Leroy SEAT, Fed Up with Fundamentalism: A Historical, Theological, and Personal Appraisal of Christian Fundamentalism. Liberty, MO: 4-L Publications, 2007. pp. 283. $18.95 paperback. ISBN 978-1-59526-859-4.
Reviewed by Wilburn T. STANCIL, Rockhurst University, Kansas City, MO 64110

For more than 35 years, Leroy Seat served as professor and later chancellor at Seinan Gakuin University (SGU), a university complex of more than 10,000 students in Fukuoka City, Japan. Currently he is a Lecturer in Theology at Rockhurst University in Kansas City.

Seat was sent to Japan in 1966 to teach at SGU under the auspices of the Foreign Mission Board of the Southern Baptist Convention (SBC). After many years of faithful service to his denomination and the university, Seat found himself caught up in the fundamentalist controversy that raged in the 1980s and 1990s among Southern Baptists. And after the dust had settled, those of a more moderate theological persuasion, such as Seat, found themselves on the outside looking in. The culmination of this process that began in 1979 was the adoption by the SBC of a new confession of faith in 2000 that positioned the denomination in a much more rigid theological framework. Because Seat refused to agree to be bound by the parameters of that new document, he was forced into retirement in 2004.

While the topic of this book is broader than simply Baptists and fundamentalism, Southern Baptists do form the context out of which Seat writes. This personal contextualization provides a real advantage for the reader, because Seat’s book illustrates that the type of militant fundamentalism that emerged from the “new” Southern Baptist Convention was not simply an innocuous theological sparring among academicians and pastors, but rather had real impact on real lives and livelihoods.

Fed Up With Fundamentalism is neither a diatribe against the “new” Southern Baptist Convention, nor a lament for the “old” SBC. Throughout the book the author’s love and appreciation for his Baptist background are evident. Yet, Seat’s pain and dismay over what has occurred in his beloved denomination are equally evident throughout. The book is not written out of anger but out of loss—loss of a tradition and heritage that has traded freedom for authoritarianism, diversity for uniformity, autonomy for centralization, cooperation for coercion, personal faith for civil religion. The fundamentalist theology forced on Southern Baptist theologians not only threatened to strip them of their theology but also their denominational home. Seat was faced with the option of losing his soul or his job. He chose the latter, and this book chronicles why.

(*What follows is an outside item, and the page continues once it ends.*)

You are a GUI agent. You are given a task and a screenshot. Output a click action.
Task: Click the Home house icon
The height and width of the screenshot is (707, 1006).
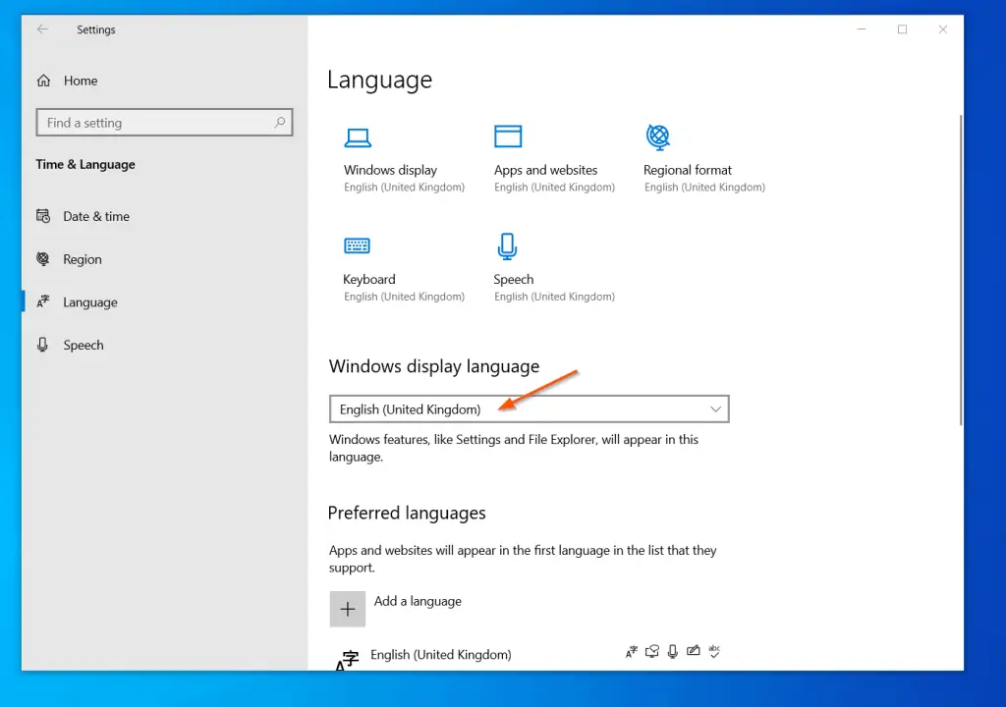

Fed Up With Fundamentalism has many strengths, not the least of which is its concise and helpful survey of the rise of Christian fundamentalism in America. As a reaction to the emergence of biblical criticism and liberalism in the 19th century, the fundamentalist movement originated as an attempt to recapture the basic, fundamentals of the faith. After the debacle of the Scopes Monkey Trial in 1925, however, fundamentalism began to position itself as a militant movement, characterized by anti-intellectualism, obscurantism, and extremism. A more moderate form of fundamentalism would evolve into the “evangelical” movement of the 1960s and beyond, but the more strident form of fundamentalism would reappear in the 1980s and become the predominant theological perspective in such groups as the Lutheran Church Missouri Synod and the Southern Baptist Convention. Many Southern Baptist theologians, including Seat, who had been trained in the broader perspective of mainline Christianity, found themselves marginalized by this embracing of a more rigid theology. Southern Baptist educational institutions began to purge their faculties of those who would not conform to the new theological parameters. Seat was caught up in this purge.

The heart of this book explores the many reasons why the author is fed up with fundamentalism. He includes such general reasons as fundamentalism’s tendency toward indoctrination, coercion, intolerance, and obscurantism. Seat also offers specific chapters on fundamentalism’s attitudes toward the Bible, religious freedom, war, women, abortion, homosexuality, and capital punishment. Seat concludes that the answer to fundamentalism is not to embrace liberalism, which has its own limits, but rather to go beyond fundamentalism to embrace the true message of Christ.

The subtitle of Fed Up with Fundamentalism alerts the reader that this is not only a historical and theological appraisal of fundamentalism but is also a personal one. The reader might be tempted to dismiss this book as rooted too much in the personal disputes of the author with his denomination, but such is not the case. While the book does make an important contribution to the growing literature of Southern Baptists who have been marginalized by the regnant leadership of that denomination, its examples and illustrations are broader than Southern Baptists. The issues Seat touches on are not peripheral but are central in the debates among most, if not all, Christian denominations today.

I recommend this book for those who would like to know more about the roots of fundamentalism, its theological perspectives, its strategies for expansion, and more importantly, the ways in which it cleverly packages and promotes not the “gospel of Christ” but a “different (hetero) gospel” (Gal. 1:6 ).